In San Sebastian angekommen, ist Marina zielgerichtet in Richtung Strand abgebogen, ich bin weiter geradeaus, um nicht den Anschein zu erwecken, dass ich ihr nachsteige. Ich habe dann erstmal Booking.com aufgerufen, um zu sehen, was es an Hostels gibt. Die Auswahl war erfreulicherweise groß und vielfältig, darunter auch einige preiswerte. Ich habe gleich das nächstgelegene genommen, das Surfer-Hostel „Surfing Etxea“ in der zweiten Straße vom Strand aus gesehen. Das besteht aus einer kleinen Bar und darüber drei Schlafräumen und sehr ordentlichen Sanitäranlagen. In meinem Acht-Mann-Zimmer war nur ein Bett belegt: von einem echten Surfer aus der Schweiz. Ich wusste gar nicht, dass Surfen dort Volkssport ist.

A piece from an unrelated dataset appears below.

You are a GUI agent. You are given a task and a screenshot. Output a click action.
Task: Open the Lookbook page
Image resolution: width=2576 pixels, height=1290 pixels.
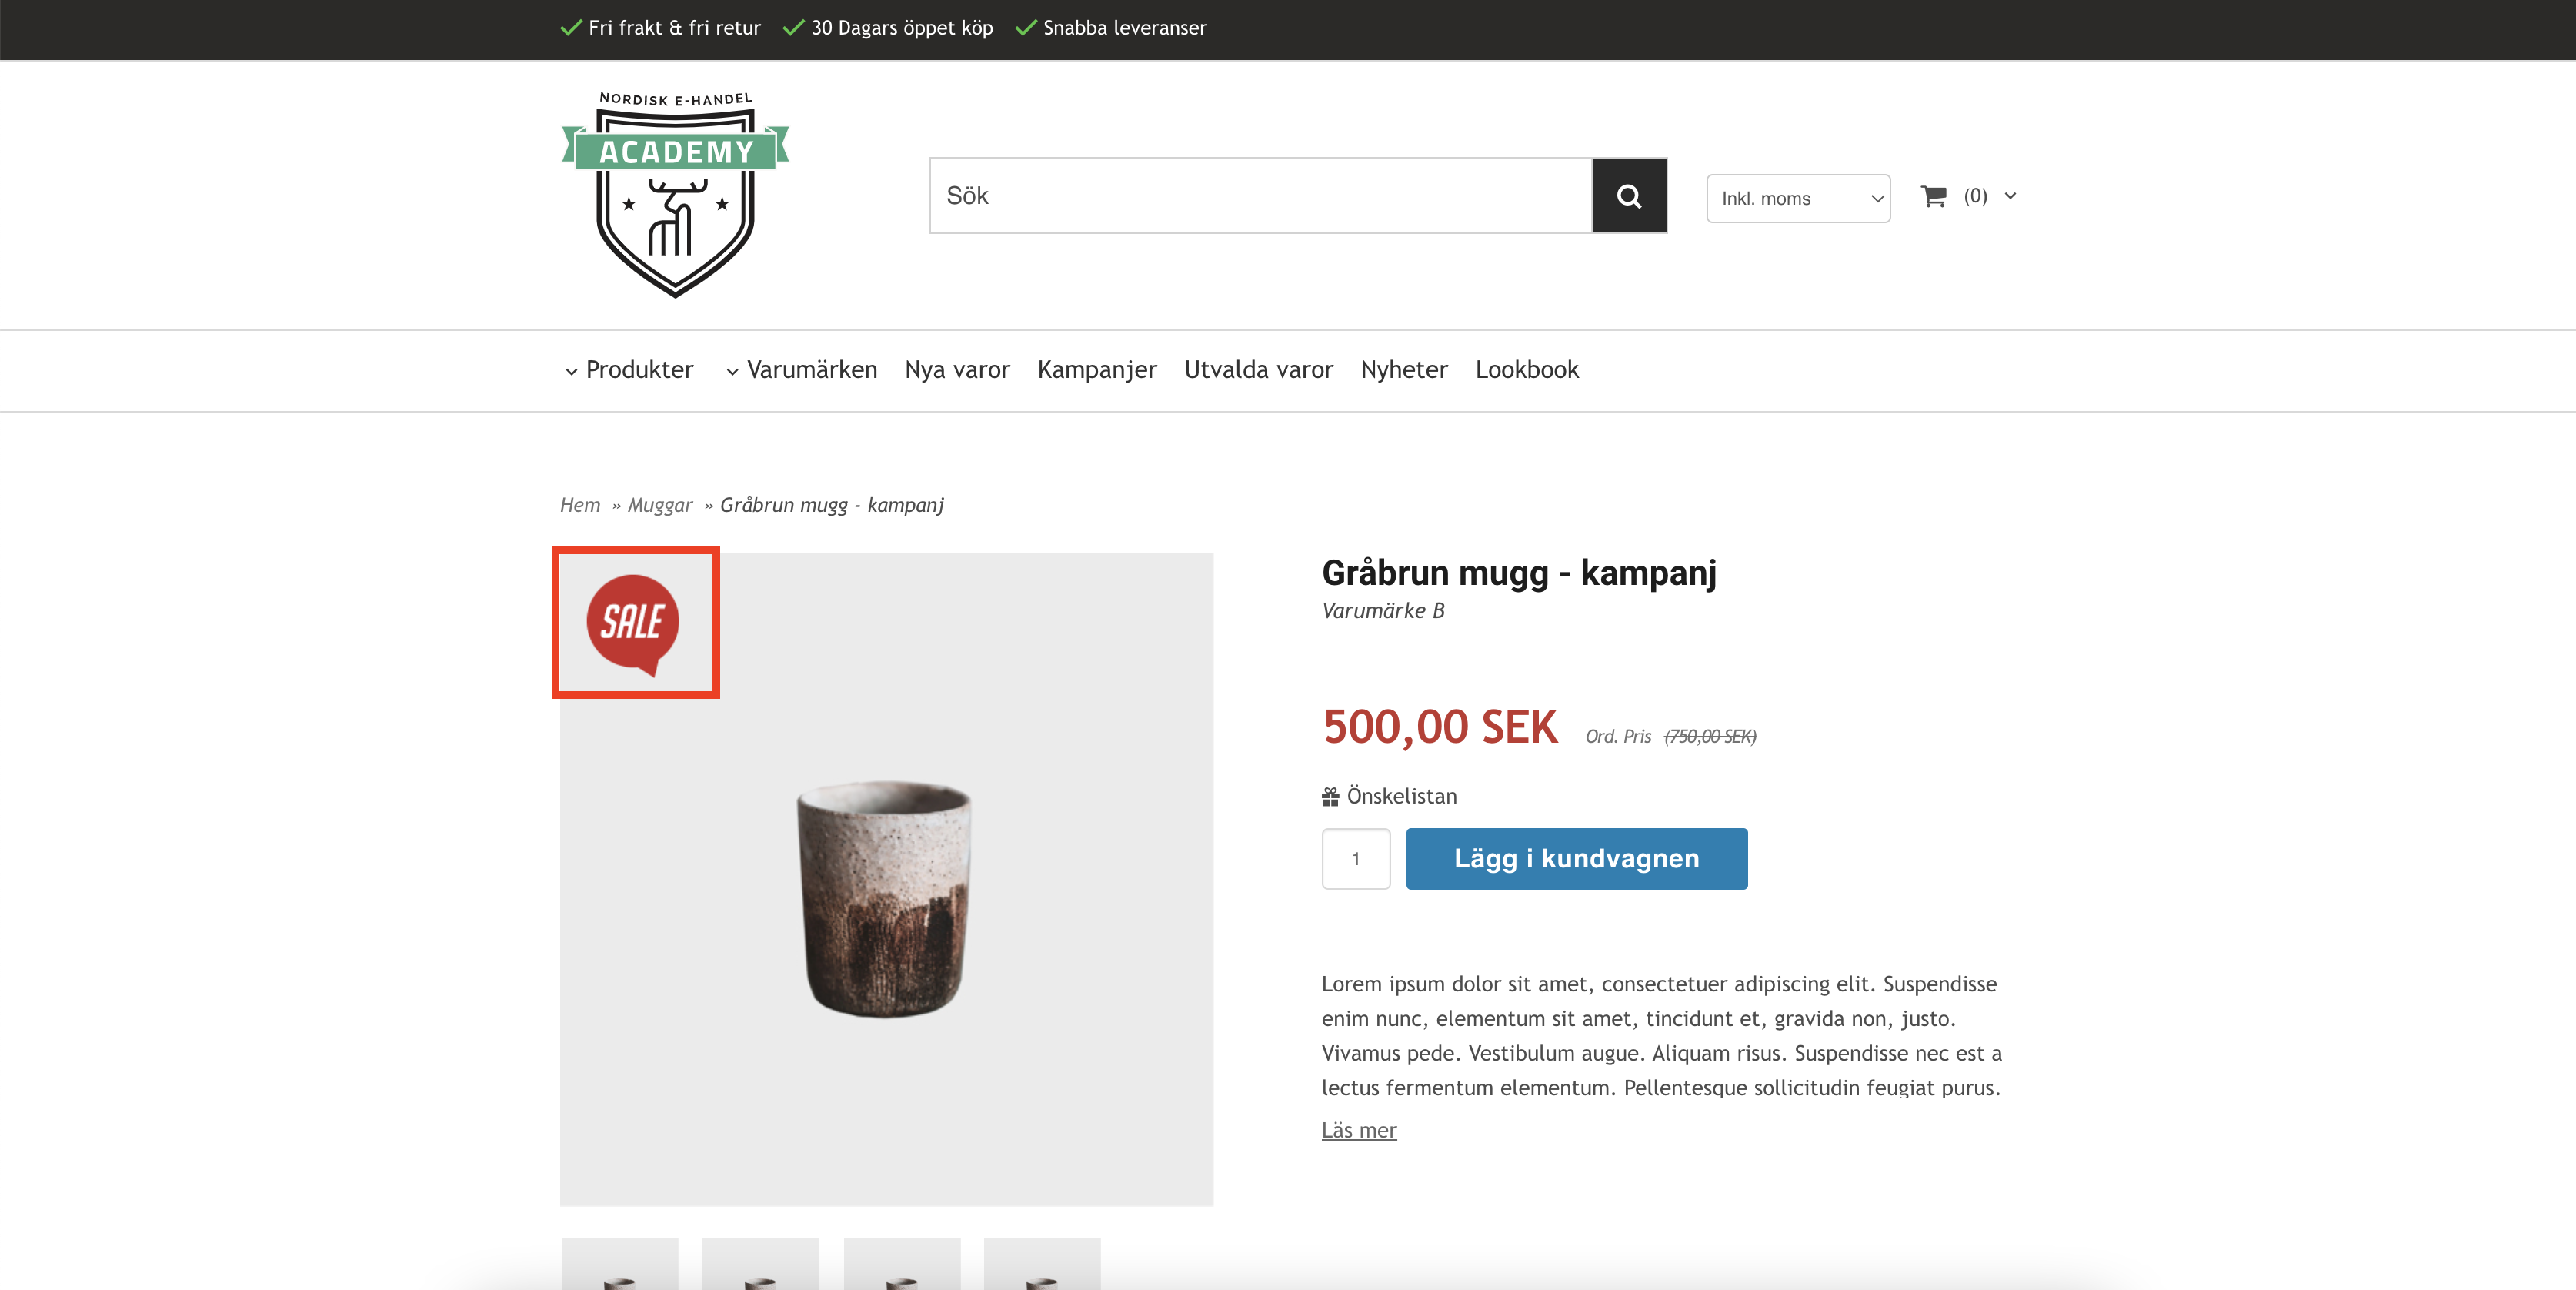coord(1526,370)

Ich habe nur meinen Rucksack abgestellt und mich dann auf Stadtbummel begeben. Den besten Überblick versprach die Festung auf der Halbinsel, die zwischen den Stränden ins Meer ragt. Die ist auf einem Berg gelegen und wird von einer großen Christus-Statue gekrönt, die auf die Stadt blickt. Der Berg ist so richtig was für Leute, die tagsüber noch nicht genug geklettert sind. Der ist zwar nur 125 Meter hoch, aber hier ist Brutto gleich Netto, da man ja auf Meereshöhe startet. Der Blick runter auf die Stadt hat jedoch den mühsamen Aufstieg gelohnt. Vom vielen Fotografieren war allerdings der Akku schnell fast leer. Da mir ohnehin ohne Anorak kalt wurde, als die am Nachmittag doch noch heraus gekommene Sonne unterging, bin ich mit einem Abstecher zur Kathedrale zurück ins Hostel und kurz vor acht wieder los. Trotz eines Burgers zwischendurch hatte ich Hunger und Appetit auf Muscheln, die an der Fähre in Pasaia angepriesen wurden, aber nicht zu haben waren, weil das Restaurant noch zu war. Hier in San Sebastian habe ich vergeblich nach Muscheln gesucht. Das einzige, was mich sonst noch in dieser Richtung gereizt hätte, wäre eine Paella gewesen. Die habe ich auch in einem Restaurant gefunden, aber für die 14,50 €, die dafür verlangt wurden, hat der Chinese neben meinem Hostel ein ganzes Menü inklusive Getränk und Eis oder Kaffee hinterher angeboten. Da bin ich hin und habe mir dort mit der englischen Speisekarte ein Menü zusammengestellt: scharfe Suppe, Nudeln mit drei Köstlichkeiten (Möhre, Salat und Wurststreifen) und Kalbfleisch mit Pilzen. Das muss vielleicht nicht in den Michelin, hat aber gut geschmeckt. Das Personal (Mutter und Tochter) hat hinterm Tresen gekichert, als ich bei der „Spicy Soup“ erst gehüstelt und mir dann laufend die Nase geschnäuzt habe. Und da der Hausherr dann auch noch bedeutungsvoll nickend an meinen Tisch vorbei kam, müssen die ihm wohl von dem komischen Gast erzählt haben.

Nun bin ich im Hostel in Bett 13, was hoffentlich kein Ungemach bringt, und werde gleich das Licht in der Koje löschen. Gute Nacht.